Hay una escena de Skins, de la temporada cuatro, dónde están Freddie y Effy en un parque, acostados en el pasto y Effy empieza a decirle que ella era capaz de combartirlos antes, pero ahora no puede, que llegó él y ahora no puede. Que él la hace débil (and I can't fight them) (I use to be able when I was strong but...) (you've made me weak)
Lo asustada que está Effy, lo mal que está, te destroza. Te destroza el ver a Freddie desesperarse por no saber cómo ayudarla (Effy, listen, what you want me to do?), porque no quiere repetir la historia, porque se muere un poco cuando la ve a Effy retorcerse debajo de él intentando escapar de algo. De algo que ni él ni nadie entiende.
Te rompe.
Y ella sigue (trey're coming! they're coming!) y él le dice que se quede ahí, que lo espere, que él lucha por ella.

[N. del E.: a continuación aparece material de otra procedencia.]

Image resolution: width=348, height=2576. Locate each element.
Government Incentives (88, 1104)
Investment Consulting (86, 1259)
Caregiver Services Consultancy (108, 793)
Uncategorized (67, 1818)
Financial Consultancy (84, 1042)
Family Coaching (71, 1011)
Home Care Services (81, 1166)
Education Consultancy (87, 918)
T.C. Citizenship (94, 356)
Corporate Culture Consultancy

(I'll fight them, I'll fucking fight them!)
(fuck off! fuck off, I'll kill you all!)
Y sale corriendo, y ella lo mira, desde donde está, y le cambia la cara, Freddie corre, aunque no sabe a donde está corriendo, y grita e intenta espantar cosas que no ve. Pero los ahuyenta, porque es Freddie, y siempre va a proteger a Effy. Siempre. Aunque le cueste la vida.
Effy se ríe, se ríe a carcajadas y el grito de él también se transforma en risa. Y es maravilloso porque, no entendes que acaba de pasar, pero te llenas de alegría porque alguien, por fin, está luchando por Effy.
Quiero que Freddie venga a espantar a mis demonios.